We rely on oil to make plastics. Now, plants can change that
The plastic-based products and electronics that we rely on to power our lives are currently made possible by petroleum, a fossil fuel. But three researchers from Sandia National Laboratories may have just helped to solve that problem.
According to new research published in the Proceedings of the National Academy of Sciences this month, it’s possible to break down lignin—a part of plants’ cell wall—into chemicals that mimic the essential structures of petroleum-derived materials at a lower cost than ever before. These lignin-based chemicals can be used to filter air and water, pave roads, build electronics, and make more biodegradable plastic-mix products.
Plant-based alternatives to petroleum products, while more sustainable and environmentally friendly, are typically more expensive to use, especially at scale. To get plant-based plastics, scientists used to need several different chemicals. Thanks to this new research, now they can break down lignin using E. coli pumped up with a substance called vanillin.
The E. coli bacteria convert the vanillin into another chemical, catechol, which acts as a gatekeeper for the chemical reactions.
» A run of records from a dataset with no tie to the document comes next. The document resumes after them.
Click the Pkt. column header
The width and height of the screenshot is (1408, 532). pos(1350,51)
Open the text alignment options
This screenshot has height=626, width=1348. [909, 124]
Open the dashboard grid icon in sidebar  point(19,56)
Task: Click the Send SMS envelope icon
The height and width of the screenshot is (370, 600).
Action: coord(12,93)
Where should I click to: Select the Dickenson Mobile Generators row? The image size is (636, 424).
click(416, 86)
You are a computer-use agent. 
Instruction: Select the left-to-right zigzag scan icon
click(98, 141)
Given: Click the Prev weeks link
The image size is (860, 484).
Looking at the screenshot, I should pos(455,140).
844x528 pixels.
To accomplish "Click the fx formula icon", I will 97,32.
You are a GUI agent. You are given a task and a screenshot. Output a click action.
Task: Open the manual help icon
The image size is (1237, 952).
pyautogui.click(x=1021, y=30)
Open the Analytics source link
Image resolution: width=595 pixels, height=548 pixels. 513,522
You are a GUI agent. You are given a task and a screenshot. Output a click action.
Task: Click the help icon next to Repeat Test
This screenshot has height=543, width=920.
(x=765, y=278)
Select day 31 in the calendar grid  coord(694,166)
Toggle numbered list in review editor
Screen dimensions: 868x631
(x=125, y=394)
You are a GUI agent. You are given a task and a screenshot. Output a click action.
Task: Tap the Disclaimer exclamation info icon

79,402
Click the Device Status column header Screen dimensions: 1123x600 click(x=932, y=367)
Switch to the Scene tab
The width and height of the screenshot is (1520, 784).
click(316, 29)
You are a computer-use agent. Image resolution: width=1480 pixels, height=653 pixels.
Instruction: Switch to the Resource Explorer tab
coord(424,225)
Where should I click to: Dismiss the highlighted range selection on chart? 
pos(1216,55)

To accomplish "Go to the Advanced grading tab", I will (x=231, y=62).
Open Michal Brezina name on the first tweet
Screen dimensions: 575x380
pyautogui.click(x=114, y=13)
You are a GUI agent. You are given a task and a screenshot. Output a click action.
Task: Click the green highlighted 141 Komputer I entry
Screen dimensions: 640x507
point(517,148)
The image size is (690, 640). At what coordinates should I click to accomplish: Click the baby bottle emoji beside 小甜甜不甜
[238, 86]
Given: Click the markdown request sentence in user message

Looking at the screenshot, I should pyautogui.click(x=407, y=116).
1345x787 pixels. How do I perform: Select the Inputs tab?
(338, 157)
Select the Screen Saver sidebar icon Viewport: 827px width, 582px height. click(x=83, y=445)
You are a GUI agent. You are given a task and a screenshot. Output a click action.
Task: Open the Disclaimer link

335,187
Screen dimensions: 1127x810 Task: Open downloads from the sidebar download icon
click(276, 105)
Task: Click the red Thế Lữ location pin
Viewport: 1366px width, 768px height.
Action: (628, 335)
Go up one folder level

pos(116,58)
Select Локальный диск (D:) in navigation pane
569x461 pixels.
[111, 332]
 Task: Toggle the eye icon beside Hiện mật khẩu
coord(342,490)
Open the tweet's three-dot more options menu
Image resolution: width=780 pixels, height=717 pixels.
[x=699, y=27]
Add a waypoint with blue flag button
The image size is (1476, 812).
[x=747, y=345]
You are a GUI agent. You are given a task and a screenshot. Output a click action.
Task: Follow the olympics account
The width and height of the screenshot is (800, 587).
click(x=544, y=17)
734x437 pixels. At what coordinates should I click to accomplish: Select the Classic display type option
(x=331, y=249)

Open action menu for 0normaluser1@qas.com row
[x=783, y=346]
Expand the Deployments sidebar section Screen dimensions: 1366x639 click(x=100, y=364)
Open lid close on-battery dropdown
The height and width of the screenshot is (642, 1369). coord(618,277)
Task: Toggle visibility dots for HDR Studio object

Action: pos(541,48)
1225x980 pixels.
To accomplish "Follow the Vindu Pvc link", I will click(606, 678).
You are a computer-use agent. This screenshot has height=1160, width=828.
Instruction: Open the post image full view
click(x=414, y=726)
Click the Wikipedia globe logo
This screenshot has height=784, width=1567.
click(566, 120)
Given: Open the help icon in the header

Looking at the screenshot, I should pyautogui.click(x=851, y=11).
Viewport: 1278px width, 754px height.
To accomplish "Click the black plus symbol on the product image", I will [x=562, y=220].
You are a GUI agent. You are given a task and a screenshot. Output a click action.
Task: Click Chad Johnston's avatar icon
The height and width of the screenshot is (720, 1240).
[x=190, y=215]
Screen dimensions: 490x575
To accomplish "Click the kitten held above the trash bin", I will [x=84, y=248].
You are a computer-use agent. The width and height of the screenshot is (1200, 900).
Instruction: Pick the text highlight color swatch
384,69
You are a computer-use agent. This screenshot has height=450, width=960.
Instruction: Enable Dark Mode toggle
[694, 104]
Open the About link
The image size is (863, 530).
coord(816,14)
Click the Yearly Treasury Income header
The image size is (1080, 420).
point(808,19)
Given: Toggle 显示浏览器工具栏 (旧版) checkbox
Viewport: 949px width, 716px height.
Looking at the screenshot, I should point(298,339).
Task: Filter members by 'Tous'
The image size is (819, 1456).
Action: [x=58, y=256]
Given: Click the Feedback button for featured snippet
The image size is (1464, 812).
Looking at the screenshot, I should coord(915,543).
Basically, catechol ensures the reaction products aren’t toxic. This creates a delicious “fermentation broth” (I am sorry—that is literally what it is called) that yields material for plant based plastics more simply and inexpensively than ever before.
Lead researcher Seema Singh said in a press release that by reducing the cost barrier, this research opens up a new horizon for lignin-based products. "We have found this piece of the lignin valorization puzzle, providing a great starting point for future research into scalable, cost-effective solutions," she said.